What to work on: Transcribe each of the following records verbatim, line for line.

Given records:
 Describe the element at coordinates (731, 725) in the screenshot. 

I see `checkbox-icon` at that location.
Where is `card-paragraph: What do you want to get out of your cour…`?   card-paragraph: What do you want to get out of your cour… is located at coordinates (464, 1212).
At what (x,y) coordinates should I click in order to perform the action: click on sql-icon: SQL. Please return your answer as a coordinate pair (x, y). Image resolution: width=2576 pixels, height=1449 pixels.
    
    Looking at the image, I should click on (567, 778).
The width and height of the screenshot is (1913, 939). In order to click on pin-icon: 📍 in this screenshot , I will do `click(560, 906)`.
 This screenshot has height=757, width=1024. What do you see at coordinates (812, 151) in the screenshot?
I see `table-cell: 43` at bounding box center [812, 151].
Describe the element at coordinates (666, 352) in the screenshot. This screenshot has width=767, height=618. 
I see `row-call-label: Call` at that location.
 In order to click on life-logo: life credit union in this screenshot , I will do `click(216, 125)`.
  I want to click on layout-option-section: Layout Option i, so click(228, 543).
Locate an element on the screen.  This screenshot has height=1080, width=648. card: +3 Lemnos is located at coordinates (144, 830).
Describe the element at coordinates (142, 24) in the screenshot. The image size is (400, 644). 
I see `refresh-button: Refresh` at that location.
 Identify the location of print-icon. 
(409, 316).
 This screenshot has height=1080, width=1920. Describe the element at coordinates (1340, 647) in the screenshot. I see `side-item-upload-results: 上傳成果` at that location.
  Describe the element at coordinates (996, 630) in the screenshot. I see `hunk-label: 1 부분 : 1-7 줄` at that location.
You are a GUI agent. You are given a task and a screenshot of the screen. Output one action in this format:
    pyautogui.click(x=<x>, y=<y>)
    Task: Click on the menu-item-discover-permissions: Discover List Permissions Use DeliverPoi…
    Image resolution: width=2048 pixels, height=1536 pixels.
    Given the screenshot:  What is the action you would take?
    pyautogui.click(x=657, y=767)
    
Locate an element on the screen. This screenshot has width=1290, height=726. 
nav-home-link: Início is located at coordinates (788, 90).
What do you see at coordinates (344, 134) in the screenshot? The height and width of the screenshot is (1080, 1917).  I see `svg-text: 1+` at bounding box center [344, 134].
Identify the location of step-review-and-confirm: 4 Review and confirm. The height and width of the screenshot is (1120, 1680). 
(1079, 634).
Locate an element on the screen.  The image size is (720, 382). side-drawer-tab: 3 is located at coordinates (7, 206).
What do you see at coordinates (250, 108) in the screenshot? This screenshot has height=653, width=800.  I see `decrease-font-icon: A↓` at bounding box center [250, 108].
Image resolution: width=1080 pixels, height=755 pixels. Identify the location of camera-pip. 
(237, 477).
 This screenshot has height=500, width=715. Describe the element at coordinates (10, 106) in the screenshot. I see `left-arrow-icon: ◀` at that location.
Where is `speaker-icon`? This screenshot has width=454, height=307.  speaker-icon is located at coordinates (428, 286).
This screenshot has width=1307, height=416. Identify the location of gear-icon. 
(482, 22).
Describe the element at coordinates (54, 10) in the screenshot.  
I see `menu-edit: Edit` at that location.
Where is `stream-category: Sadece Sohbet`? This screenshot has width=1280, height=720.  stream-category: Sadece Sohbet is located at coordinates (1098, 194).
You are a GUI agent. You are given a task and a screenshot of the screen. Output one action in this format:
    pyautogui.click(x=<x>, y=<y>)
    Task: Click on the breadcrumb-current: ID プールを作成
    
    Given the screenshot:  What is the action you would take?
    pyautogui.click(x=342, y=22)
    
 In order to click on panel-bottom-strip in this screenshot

Task result:
 Describe the element at coordinates (731, 725) in the screenshot. 

I see `checkbox-icon` at that location.
Where is `card-paragraph: What do you want to get out of your cour…`?   card-paragraph: What do you want to get out of your cour… is located at coordinates (464, 1212).
At what (x,y) coordinates should I click in order to perform the action: click on sql-icon: SQL. Please return your answer as a coordinate pair (x, y). Image resolution: width=2576 pixels, height=1449 pixels.
    
    Looking at the image, I should click on (567, 778).
The width and height of the screenshot is (1913, 939). In order to click on pin-icon: 📍 in this screenshot , I will do `click(560, 906)`.
 This screenshot has height=757, width=1024. What do you see at coordinates (812, 151) in the screenshot?
I see `table-cell: 43` at bounding box center [812, 151].
Describe the element at coordinates (666, 352) in the screenshot. This screenshot has width=767, height=618. 
I see `row-call-label: Call` at that location.
 In order to click on life-logo: life credit union in this screenshot , I will do `click(216, 125)`.
  I want to click on layout-option-section: Layout Option i, so click(228, 543).
Locate an element on the screen.  This screenshot has height=1080, width=648. card: +3 Lemnos is located at coordinates (144, 830).
Describe the element at coordinates (142, 24) in the screenshot. The image size is (400, 644). 
I see `refresh-button: Refresh` at that location.
 Identify the location of print-icon. 
(409, 316).
 This screenshot has height=1080, width=1920. Describe the element at coordinates (1340, 647) in the screenshot. I see `side-item-upload-results: 上傳成果` at that location.
  Describe the element at coordinates (996, 630) in the screenshot. I see `hunk-label: 1 부분 : 1-7 줄` at that location.
You are a GUI agent. You are given a task and a screenshot of the screen. Output one action in this format:
    pyautogui.click(x=<x>, y=<y>)
    Task: Click on the menu-item-discover-permissions: Discover List Permissions Use DeliverPoi…
    Image resolution: width=2048 pixels, height=1536 pixels.
    Given the screenshot:  What is the action you would take?
    pyautogui.click(x=657, y=767)
    
Locate an element on the screen. This screenshot has width=1290, height=726. 
nav-home-link: Início is located at coordinates (788, 90).
What do you see at coordinates (344, 134) in the screenshot? The height and width of the screenshot is (1080, 1917).  I see `svg-text: 1+` at bounding box center [344, 134].
Identify the location of step-review-and-confirm: 4 Review and confirm. The height and width of the screenshot is (1120, 1680). 
(1079, 634).
Locate an element on the screen.  The image size is (720, 382). side-drawer-tab: 3 is located at coordinates (7, 206).
What do you see at coordinates (250, 108) in the screenshot? This screenshot has height=653, width=800.  I see `decrease-font-icon: A↓` at bounding box center [250, 108].
Image resolution: width=1080 pixels, height=755 pixels. Identify the location of camera-pip. 
(237, 477).
 This screenshot has height=500, width=715. Describe the element at coordinates (10, 106) in the screenshot. I see `left-arrow-icon: ◀` at that location.
Where is `speaker-icon`? This screenshot has width=454, height=307.  speaker-icon is located at coordinates (428, 286).
This screenshot has width=1307, height=416. Identify the location of gear-icon. 
(482, 22).
Describe the element at coordinates (54, 10) in the screenshot.  
I see `menu-edit: Edit` at that location.
Where is `stream-category: Sadece Sohbet`? This screenshot has width=1280, height=720.  stream-category: Sadece Sohbet is located at coordinates (1098, 194).
You are a GUI agent. You are given a task and a screenshot of the screen. Output one action in this format:
    pyautogui.click(x=<x>, y=<y>)
    Task: Click on the breadcrumb-current: ID プールを作成
    
    Given the screenshot:  What is the action you would take?
    pyautogui.click(x=342, y=22)
    
 In order to click on panel-bottom-strip in this screenshot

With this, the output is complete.